Practical Reinforcement Learning (Coursera)

Practical Reinforcement Learning (Coursera)
Welcome to the Reinforcement Learning course. Here you will find out about: foundations of RL methods: value/policy iteration, q-learning, policy gradient, etc.--- with math & batteries included; using deep neural networks for RL tasks --- also known as "the hype train"; state of the art RL algorithms--- and how to apply duct tape to them for practical problems; and, of course, teaching your neural network to play games --- because that's what everyone thinks RL is about. We'll also use it for seq2seq and contextual bandits.
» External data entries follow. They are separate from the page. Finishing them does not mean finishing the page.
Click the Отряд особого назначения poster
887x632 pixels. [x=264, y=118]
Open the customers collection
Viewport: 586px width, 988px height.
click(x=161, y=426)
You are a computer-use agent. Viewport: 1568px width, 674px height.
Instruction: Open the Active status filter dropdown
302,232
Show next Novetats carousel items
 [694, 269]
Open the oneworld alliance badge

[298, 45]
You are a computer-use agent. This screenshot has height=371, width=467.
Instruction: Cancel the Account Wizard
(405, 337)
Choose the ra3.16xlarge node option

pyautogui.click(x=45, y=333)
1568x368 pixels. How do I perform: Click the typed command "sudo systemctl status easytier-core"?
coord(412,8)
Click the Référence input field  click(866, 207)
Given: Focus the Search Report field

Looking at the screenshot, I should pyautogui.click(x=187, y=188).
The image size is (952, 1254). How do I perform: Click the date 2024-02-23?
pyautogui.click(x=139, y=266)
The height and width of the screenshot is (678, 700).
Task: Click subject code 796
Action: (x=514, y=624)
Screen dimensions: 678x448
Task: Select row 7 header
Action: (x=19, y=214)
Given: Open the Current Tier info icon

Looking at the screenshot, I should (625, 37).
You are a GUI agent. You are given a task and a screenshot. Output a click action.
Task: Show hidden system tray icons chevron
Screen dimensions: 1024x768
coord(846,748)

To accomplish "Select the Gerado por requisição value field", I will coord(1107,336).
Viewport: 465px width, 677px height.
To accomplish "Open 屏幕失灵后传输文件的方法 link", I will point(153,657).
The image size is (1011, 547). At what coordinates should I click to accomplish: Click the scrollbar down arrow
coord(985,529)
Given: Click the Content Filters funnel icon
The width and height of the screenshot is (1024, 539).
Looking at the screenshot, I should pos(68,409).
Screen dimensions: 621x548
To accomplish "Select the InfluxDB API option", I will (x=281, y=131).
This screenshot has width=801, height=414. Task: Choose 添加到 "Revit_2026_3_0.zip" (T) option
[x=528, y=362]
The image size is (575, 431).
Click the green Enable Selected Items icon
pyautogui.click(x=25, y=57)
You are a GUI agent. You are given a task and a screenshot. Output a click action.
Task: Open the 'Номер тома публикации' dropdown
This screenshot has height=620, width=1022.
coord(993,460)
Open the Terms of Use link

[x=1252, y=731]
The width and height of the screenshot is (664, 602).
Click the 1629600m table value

Jump in. It's gonna be fun!


Syllabus


Week 1

Intro: why should i care?

In this module we gonna define and "taste" what reinforcement learning is about. We'll also learn one simple algorithm that can solve reinforcement learning problems with embarrassing efficiency.


Week 2

At the heart of RL: Dynamic Programming

This week we'll consider the reinforcement learning formalisms in a more rigorous, mathematical way. You'll learn how to effectively compute the return your agent gets for a particular action - and how to pick best actions based on that return.


Week 3

Model-free methods

This week we'll find out how to apply last week's ideas to the real world problems: ones where you don't have a perfect model of your environment.


Week 4

Approximate Value Based Methods

This week we'll learn to scale things even farther up by training agents based on neural networks.


Week 5

Policy-based methods

We spent 3 previous modules working on the value-based methods: learning state values, action values and whatnot. Now's the time to see an alternative approach that doesn't require you to predict all future rewards to learn something.


Week 6

Exploration

In this final week you'll learn how to build better exploration strategies with a focus on contextual bandit setup. In honor track, you'll also learn how to apply reinforcement learning to train structured deep learning models.